Administracja USA ogłosiła w środę, że od grudnia Izrael przystąpi do Programu Ruchu Bezwizowego, dzięki czemu Izraelczycy będą mogli podróżować do Stanów Zjednoczonych bez wiz. Jest to wynik wieloletnich starań izraelskich władz, w tym zobowiązania do niedyskryminacji obywateli USA pochodzenia arabskiego.

REKLAMA

Izrael jest teraz 41. członkiem Visa Waiver Program. To ważne osiągnięcie reprezentuje kluczowy krok naprzód w naszym partnerstwie strategicznym, który wzmocni swobodę poruszania się dla obywateli USA - oznajmił w oświadczeniu szef amerykańskiej dyplomacji Antony Blinken.

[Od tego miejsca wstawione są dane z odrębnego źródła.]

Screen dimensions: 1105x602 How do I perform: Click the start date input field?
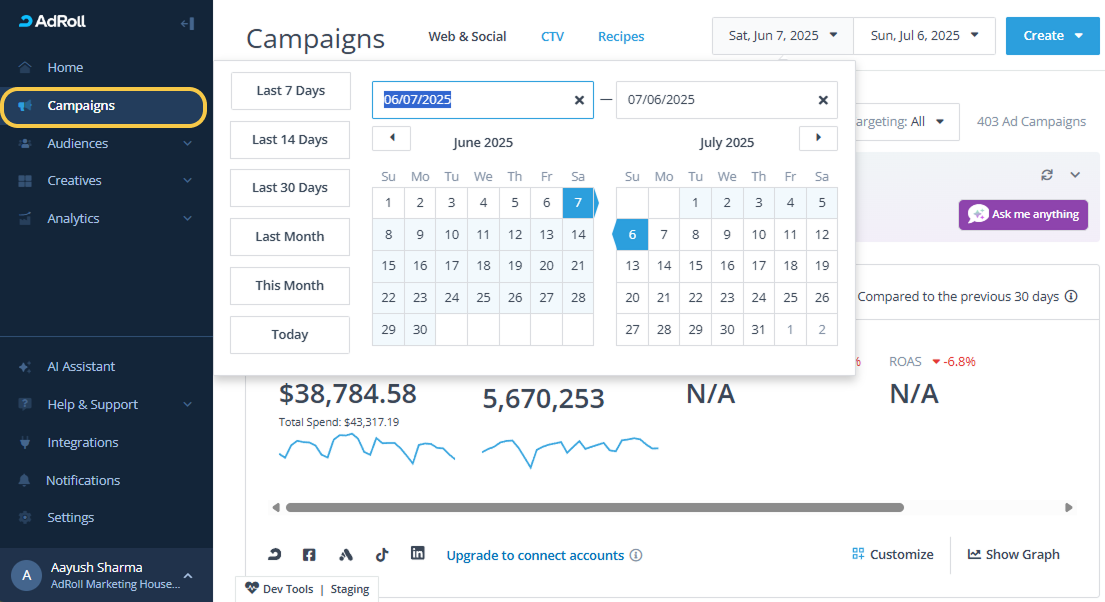coord(470,100)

W rezultacie Izraelczycy będą mogli odwiedzać USA na 90 dni bez konieczności ubiegania się o wizę.

Władze Izraela od dawna starały się o włączenie do programu bezwizowego, jednak dopiero ostatnio, m.in. dzięki pomocy ustępującego ambasadora USA Toma Nidesa, spełniony został formalny wymóg, tj. osiągnięcie wskaźnika odmów wydania wiz poniżej 3 proc.

Mimo to sprawa była przedmiotem negocjacji i kontrowersji ze względu na sposób traktowania przez Izrael arabskich i muzułmańskich przyjezdnych z USA. Ostatecznie Izrael złagodził restrykcje na granicy dla obywateli USA pochodzenia palestyńskiego mieszkających w Palestynie oraz dla obywateli USA pochodzenia arabskiego i irańskiego.

Według portalu Axios, o decyzji przesądzić miał sam sekretarz stanu Blinken, który stwierdził, że reformy te spełniają warunek wzajemności i zarekomendował włączenie Izraela do VWP. Portal uznaje to za osiągnięcie dyplomatyczne rządu Benjamina Netanjahu mimo jego napiętych stosunków z administracją prezydenta Joe Bidena.